Ich möchte in einer Gesellschaft leben, die…
Ich möchte in einer Gesellschaft leben, die…
… in allen Fragen, die den Schutz und die Sicherheit ihrer Mitglieder betreffen, moralisch-ethisch Kriterien heranzieht – und nicht utilitaristische, relativistische oder gar monetaristische[8]. Mit anderen Worten: “Die Würde des Menschen ist unantastbar” – und die Menschenwürde des einen darf niemals und unter keinen Umständen gegen die Menschenwürde einer anderen aufgerechnet werden. Dass wir als Gesellschaft in diesem Sinne handeln können, haben wir in dieser Krise erlebt – das kann und sollte uns gemeinsam stärker machen.

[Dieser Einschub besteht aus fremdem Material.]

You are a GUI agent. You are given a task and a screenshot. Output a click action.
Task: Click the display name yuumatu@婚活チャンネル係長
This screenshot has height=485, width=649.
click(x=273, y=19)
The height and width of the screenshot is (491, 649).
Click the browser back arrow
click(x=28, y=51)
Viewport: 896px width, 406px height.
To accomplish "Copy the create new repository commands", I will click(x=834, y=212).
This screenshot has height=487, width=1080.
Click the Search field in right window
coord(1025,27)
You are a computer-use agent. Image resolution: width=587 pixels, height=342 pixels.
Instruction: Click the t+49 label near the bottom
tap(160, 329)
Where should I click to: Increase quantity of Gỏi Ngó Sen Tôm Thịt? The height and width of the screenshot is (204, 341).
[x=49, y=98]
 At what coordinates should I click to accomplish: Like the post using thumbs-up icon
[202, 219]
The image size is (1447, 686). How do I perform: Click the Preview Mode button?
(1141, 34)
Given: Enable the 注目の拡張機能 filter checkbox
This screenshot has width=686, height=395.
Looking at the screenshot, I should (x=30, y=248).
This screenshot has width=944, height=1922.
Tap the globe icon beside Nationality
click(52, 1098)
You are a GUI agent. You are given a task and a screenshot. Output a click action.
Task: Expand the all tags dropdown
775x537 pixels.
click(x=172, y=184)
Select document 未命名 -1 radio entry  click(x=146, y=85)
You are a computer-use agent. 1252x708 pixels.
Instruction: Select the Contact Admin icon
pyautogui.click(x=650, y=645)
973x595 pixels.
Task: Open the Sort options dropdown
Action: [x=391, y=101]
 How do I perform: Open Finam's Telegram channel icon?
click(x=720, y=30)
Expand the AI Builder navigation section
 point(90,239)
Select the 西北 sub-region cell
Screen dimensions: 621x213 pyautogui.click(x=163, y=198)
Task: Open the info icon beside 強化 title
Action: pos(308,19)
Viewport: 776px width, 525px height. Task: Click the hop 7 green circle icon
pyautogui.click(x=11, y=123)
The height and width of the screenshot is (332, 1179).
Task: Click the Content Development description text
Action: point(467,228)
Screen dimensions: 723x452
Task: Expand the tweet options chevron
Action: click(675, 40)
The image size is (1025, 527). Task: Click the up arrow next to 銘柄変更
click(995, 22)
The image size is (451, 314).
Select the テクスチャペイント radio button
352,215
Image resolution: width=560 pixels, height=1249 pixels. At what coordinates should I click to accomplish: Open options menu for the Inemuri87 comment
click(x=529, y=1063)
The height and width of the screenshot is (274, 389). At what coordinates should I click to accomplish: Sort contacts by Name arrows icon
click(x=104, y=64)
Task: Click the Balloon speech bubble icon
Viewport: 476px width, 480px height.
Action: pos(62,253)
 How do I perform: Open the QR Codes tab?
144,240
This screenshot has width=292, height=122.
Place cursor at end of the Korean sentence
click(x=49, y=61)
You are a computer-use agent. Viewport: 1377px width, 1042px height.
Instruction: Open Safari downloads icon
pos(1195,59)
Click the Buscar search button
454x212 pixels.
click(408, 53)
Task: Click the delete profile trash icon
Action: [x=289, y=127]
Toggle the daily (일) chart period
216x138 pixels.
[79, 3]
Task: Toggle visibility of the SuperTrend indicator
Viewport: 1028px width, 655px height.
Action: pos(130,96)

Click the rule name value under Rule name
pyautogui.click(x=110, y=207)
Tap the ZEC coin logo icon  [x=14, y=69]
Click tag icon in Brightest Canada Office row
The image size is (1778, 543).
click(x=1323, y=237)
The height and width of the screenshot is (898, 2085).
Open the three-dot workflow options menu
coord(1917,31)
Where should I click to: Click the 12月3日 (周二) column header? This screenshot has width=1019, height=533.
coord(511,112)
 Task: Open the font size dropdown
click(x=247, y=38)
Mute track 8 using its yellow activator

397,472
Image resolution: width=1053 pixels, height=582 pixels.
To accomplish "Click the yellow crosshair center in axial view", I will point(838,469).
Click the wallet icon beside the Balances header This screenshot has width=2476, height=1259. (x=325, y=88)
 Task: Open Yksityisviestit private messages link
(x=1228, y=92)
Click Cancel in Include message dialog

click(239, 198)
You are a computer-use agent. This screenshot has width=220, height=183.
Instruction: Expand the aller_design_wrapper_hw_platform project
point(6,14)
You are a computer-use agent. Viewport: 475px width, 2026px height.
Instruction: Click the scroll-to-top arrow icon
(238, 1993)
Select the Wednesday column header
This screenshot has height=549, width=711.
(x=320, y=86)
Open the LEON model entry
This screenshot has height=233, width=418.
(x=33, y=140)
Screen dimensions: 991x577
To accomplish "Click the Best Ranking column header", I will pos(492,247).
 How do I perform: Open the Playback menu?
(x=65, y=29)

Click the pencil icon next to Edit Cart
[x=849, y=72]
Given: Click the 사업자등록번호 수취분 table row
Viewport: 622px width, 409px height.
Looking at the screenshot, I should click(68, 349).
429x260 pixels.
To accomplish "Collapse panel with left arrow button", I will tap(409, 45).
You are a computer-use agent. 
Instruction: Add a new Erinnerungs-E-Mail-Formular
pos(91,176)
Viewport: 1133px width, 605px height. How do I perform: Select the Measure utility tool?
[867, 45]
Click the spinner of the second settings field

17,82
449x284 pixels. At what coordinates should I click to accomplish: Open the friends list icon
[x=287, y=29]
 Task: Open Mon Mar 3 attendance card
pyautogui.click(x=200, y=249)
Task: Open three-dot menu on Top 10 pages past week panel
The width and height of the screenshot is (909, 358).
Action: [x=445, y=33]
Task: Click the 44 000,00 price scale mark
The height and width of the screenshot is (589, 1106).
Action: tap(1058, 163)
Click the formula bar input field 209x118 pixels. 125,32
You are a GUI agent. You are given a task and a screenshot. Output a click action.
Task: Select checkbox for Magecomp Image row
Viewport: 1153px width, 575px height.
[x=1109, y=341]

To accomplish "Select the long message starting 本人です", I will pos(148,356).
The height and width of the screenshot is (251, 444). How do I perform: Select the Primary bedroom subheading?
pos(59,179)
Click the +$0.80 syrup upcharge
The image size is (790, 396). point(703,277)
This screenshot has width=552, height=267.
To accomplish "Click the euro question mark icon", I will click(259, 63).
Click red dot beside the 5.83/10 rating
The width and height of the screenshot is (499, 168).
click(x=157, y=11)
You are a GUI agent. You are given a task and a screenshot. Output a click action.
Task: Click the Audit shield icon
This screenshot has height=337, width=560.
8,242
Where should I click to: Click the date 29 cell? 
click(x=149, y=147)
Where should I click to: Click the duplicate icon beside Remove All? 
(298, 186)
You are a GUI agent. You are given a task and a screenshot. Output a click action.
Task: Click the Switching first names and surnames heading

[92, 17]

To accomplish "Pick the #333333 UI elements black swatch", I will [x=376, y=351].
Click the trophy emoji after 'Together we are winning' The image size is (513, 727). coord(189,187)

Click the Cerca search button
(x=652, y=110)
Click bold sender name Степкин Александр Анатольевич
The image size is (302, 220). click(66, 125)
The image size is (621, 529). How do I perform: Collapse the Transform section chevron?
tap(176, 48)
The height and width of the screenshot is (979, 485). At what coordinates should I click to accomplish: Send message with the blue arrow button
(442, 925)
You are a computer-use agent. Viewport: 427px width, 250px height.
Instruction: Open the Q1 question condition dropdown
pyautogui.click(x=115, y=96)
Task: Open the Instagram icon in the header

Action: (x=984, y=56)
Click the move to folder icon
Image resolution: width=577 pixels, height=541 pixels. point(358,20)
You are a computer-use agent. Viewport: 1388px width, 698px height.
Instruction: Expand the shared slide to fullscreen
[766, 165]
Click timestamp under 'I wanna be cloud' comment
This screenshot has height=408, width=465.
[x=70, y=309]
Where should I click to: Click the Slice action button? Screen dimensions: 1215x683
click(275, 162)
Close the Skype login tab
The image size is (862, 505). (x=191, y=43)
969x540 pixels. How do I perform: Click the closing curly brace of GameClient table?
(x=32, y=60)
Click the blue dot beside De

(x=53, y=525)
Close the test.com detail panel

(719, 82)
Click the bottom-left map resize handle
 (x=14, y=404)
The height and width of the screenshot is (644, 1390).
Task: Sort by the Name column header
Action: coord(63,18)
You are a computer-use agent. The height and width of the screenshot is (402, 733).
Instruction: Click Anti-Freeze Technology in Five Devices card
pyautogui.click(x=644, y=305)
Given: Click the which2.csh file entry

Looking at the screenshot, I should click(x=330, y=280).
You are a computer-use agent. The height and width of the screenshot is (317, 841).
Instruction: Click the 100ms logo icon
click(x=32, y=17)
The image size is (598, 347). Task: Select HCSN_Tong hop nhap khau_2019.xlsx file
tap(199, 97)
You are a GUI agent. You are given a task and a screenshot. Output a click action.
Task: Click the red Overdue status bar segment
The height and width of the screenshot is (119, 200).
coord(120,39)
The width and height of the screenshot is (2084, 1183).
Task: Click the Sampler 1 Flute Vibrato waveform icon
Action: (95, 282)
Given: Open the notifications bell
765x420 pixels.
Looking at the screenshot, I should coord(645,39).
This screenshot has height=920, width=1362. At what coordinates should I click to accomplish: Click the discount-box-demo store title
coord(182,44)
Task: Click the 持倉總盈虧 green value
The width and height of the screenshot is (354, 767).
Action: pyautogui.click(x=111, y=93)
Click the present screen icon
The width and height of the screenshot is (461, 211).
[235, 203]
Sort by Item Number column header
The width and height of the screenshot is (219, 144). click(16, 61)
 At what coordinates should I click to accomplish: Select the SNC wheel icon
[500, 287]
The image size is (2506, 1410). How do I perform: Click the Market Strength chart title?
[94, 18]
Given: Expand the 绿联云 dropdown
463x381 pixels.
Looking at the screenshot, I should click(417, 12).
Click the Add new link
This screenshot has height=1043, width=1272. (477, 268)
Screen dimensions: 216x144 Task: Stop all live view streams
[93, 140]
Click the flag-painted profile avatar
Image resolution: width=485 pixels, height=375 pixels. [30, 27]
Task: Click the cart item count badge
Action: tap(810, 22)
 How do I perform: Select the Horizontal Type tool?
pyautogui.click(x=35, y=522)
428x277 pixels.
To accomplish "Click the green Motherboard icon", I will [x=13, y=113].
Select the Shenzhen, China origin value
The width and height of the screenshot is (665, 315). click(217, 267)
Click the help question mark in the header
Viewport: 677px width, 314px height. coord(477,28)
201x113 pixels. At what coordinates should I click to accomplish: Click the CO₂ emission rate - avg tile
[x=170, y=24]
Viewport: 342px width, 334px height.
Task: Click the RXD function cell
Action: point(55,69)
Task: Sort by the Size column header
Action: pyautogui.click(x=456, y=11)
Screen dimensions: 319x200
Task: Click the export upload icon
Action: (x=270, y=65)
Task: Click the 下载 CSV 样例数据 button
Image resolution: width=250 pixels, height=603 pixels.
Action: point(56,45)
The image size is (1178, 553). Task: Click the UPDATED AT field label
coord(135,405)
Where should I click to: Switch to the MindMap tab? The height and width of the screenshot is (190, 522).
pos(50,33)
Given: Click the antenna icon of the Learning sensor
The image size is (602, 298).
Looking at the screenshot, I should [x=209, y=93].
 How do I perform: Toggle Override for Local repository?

… allen ihren Mitgliedern einen möglichst großen Freiraum gibt, um die jeweils für sie passende Balance zwischen Arbeit und Freizeit, Familien, Freunden und Zeit für sich selbst, Konsum und Genügsamkeit, Bewegung und Ruhe, Engagement und Zurückhaltung zu finden. Oder auch: “Jeder hat das Recht auf die freie Entfaltung seiner Persönlichkeit, soweit er nicht die Rechte anderer verletzt […]”. Dass hier vieles anders laufen kann als in der Vergangenheit, haben wir beispielsweise beim Thema “Home Office” gerade gelernt, bei dem auch hartnäckige Skeptiker*innen plötzlich eine Kehrtwende vollzogen haben. Wir sehen aber auch, dass viele Menschen in dieser Krise in plötzliche Existenznöte geraten – und dass andere für die harte und wichtige Arbeit, die sie für uns leisten, in keiner Weise angemessen entlohnt werden. Vielleicht kann uns dies ein Anstoß sein, über Grundeinkommensmodelle nachzudenken? Oder / und darüber, wie wir den Beitrag einzelner zu unserer Gesellschaft materiell und immateriell bewerten? Hier wünsche ich mir einen breiten Austausch und viele kreative Ideen.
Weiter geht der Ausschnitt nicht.